- [What is being asked] Type out the full set of entries again, unchanged.

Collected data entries
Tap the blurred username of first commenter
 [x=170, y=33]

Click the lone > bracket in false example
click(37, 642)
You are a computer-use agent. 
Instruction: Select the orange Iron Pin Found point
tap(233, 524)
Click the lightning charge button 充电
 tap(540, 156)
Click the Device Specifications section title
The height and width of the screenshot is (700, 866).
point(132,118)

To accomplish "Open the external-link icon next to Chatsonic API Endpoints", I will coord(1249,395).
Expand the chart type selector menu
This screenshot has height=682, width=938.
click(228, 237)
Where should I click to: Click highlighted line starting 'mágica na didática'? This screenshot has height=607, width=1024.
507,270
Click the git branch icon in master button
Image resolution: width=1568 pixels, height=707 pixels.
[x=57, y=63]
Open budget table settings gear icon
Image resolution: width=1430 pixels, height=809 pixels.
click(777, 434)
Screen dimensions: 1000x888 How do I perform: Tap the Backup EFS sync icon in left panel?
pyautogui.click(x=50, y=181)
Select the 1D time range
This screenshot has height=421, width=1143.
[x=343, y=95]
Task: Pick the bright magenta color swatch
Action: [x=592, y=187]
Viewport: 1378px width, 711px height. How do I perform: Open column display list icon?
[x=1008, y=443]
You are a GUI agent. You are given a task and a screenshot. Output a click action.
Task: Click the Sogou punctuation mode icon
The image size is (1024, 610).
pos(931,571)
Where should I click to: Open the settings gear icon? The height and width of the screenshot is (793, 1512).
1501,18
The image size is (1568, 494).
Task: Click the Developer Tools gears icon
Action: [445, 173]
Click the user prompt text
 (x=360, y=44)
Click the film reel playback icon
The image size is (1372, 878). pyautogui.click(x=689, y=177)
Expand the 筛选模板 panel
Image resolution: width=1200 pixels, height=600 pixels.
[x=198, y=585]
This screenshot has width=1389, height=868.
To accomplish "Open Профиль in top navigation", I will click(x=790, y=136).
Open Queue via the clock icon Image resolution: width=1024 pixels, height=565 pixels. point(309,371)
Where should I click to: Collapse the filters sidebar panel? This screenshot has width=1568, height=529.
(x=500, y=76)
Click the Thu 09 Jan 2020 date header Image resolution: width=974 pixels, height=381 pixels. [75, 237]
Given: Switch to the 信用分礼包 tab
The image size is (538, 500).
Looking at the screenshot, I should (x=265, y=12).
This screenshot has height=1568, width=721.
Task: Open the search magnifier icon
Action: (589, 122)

- [Solved exercise]
Tap the blurred username of first commenter
 [x=170, y=33]

Click the lone > bracket in false example
click(37, 642)
You are a computer-use agent. 
Instruction: Select the orange Iron Pin Found point
tap(233, 524)
Click the lightning charge button 充电
 tap(540, 156)
Click the Device Specifications section title
The height and width of the screenshot is (700, 866).
point(132,118)

To accomplish "Open the external-link icon next to Chatsonic API Endpoints", I will coord(1249,395).
Expand the chart type selector menu
This screenshot has height=682, width=938.
click(228, 237)
Where should I click to: Click highlighted line starting 'mágica na didática'? This screenshot has height=607, width=1024.
507,270
Click the git branch icon in master button
Image resolution: width=1568 pixels, height=707 pixels.
[x=57, y=63]
Open budget table settings gear icon
Image resolution: width=1430 pixels, height=809 pixels.
click(777, 434)
Screen dimensions: 1000x888 How do I perform: Tap the Backup EFS sync icon in left panel?
pyautogui.click(x=50, y=181)
Select the 1D time range
This screenshot has height=421, width=1143.
[x=343, y=95]
Task: Pick the bright magenta color swatch
Action: [x=592, y=187]
Viewport: 1378px width, 711px height. How do I perform: Open column display list icon?
[x=1008, y=443]
You are a GUI agent. You are given a task and a screenshot. Output a click action.
Task: Click the Sogou punctuation mode icon
The image size is (1024, 610).
pos(931,571)
Where should I click to: Open the settings gear icon? The height and width of the screenshot is (793, 1512).
1501,18
The image size is (1568, 494).
Task: Click the Developer Tools gears icon
Action: [445, 173]
Click the user prompt text
 (x=360, y=44)
Click the film reel playback icon
The image size is (1372, 878). pyautogui.click(x=689, y=177)
Expand the 筛选模板 panel
Image resolution: width=1200 pixels, height=600 pixels.
[x=198, y=585]
This screenshot has width=1389, height=868.
To accomplish "Open Профиль in top navigation", I will click(x=790, y=136).
Open Queue via the clock icon Image resolution: width=1024 pixels, height=565 pixels. point(309,371)
Where should I click to: Collapse the filters sidebar panel? This screenshot has width=1568, height=529.
(x=500, y=76)
Click the Thu 09 Jan 2020 date header Image resolution: width=974 pixels, height=381 pixels. [75, 237]
Given: Switch to the 信用分礼包 tab
The image size is (538, 500).
Looking at the screenshot, I should (x=265, y=12).
This screenshot has height=1568, width=721.
Task: Open the search magnifier icon
Action: (589, 122)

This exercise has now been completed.